Subang, KPOnline – Jadi guru tidaklah seenak yang dibayangkan, apalagi kalau hanya berstatus guru honorer. Gaji minim dan hanya berbekal pengabdian untuk bangsa. Sebuah pengabdian yang mahal, tapi mahal bukan karena diganjar gaji tinggi. Tapi mahal karena penderitaan yang harus dihadapi semasa masih kuat bertahan.
Salah satu pengabdian yang mahal itu adalah menjadi guru honorer. Tito Taqiyudin (35) misalnya. Guru honor di MTs/MA Darul Ikhlas, Desa Caracas, Kecamatan Kalijati, Subang harus kerja sambilan demi memenuhi kebutuhan hidupnya.
Tito kini hanya mengandalkan bayaran dari pihak Yayasan Darul Ikhlas. Itu pun hanya sekitar Rp300.000. Tidak menentu. “Itu pun kalau dana BOS cair,” katanya.

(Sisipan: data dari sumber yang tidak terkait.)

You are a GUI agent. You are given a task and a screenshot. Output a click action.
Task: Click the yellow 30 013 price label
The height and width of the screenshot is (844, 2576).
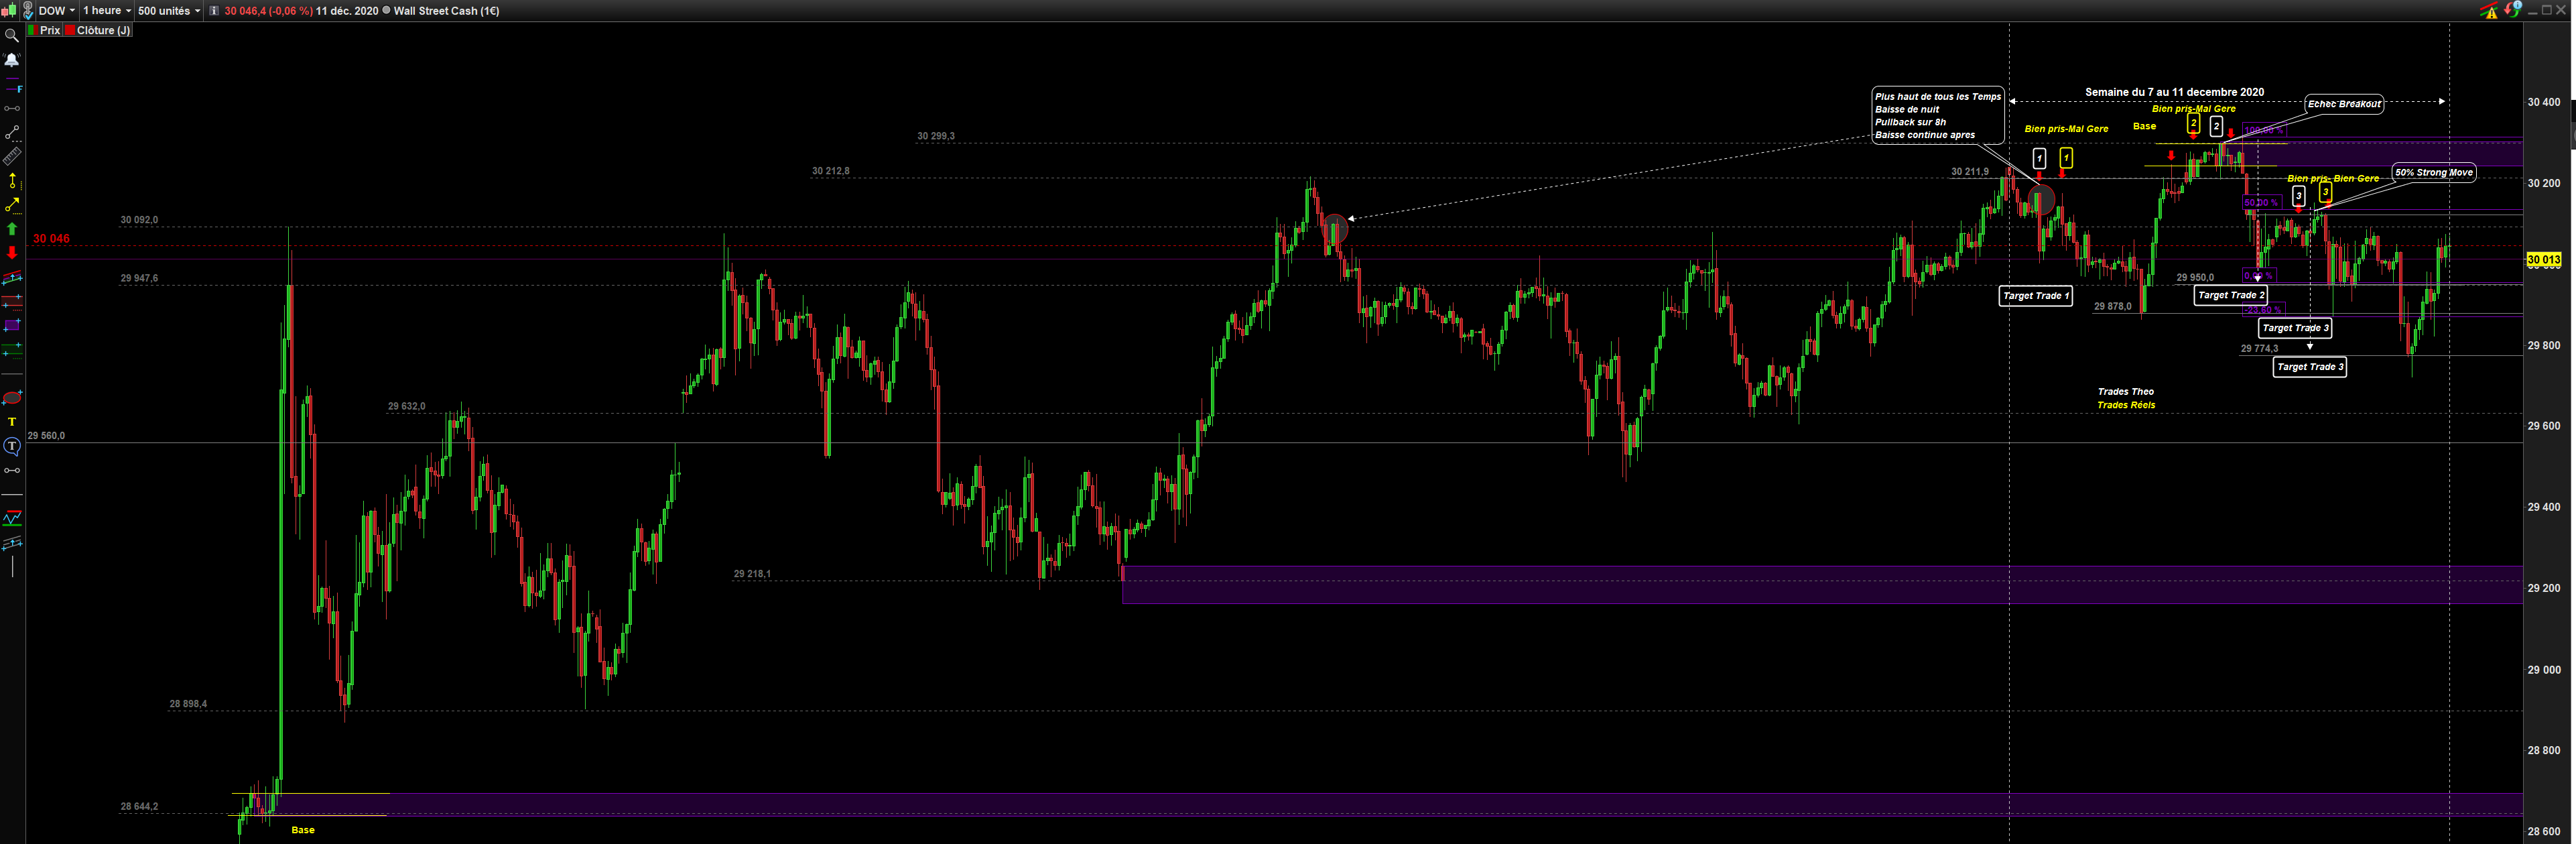(2543, 260)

Jelas sangat tidak cukup untuk memenuhi kebutuhan keluarga. Pulang mengajar, ia pun bekerja serabutan. Apa saja ia kerjakan. Dari mulai ngojek, kuli angkut padi dan bangunan. “Apa saja dikerjakan, disuruh apa saja yang penting halal. Sudah tidak memikirkan rasa malu. Habis mau bagaimana lagi,” tutur Tito.
Hingga akhir Desember 2015 ini, sudah genap satu tahun Tito dan ribuan guru honorer madrasah di Kabupaten Subang tidak menerima honor. Tidak ada kepastian dana yang hanya Rp1,5 juta per guru itu dicairkan.
Akibatnya, mereka hanya menerima honor mengajar Rp300.000-500.000 dalam satu bulan. Tito sendiri sudah mengajar sejak tahun 2005. Dia diangkat menjadi guru honorer pada tahun 2010.
“Sampai Desember ini sudah genap satu tahun honor tidak dibayar. Saya berani menyatakan ini mewakili yang lain. Mungkin yang lain (guru) tidak berani. Kalau harus demo kami pun malu terus-terusan demo,” ujarnya dengan suara bergetar kepada media
Terkadang, Tito pun terlintas untuk memilih profesi lain. Tapi lagi-lagi, rasa cintanya terhadap dunia pendidikan membuatnya selalu mengurungkan niat itu. Ia dibesarkan dalam keluarga guru. Hingga kini Tito tetap yakin, pilihannya menjadi seorang guru adalah jalan terbaik. Di depan anak didiknya ia selalu menyembunyikan keluh kesahnya itu.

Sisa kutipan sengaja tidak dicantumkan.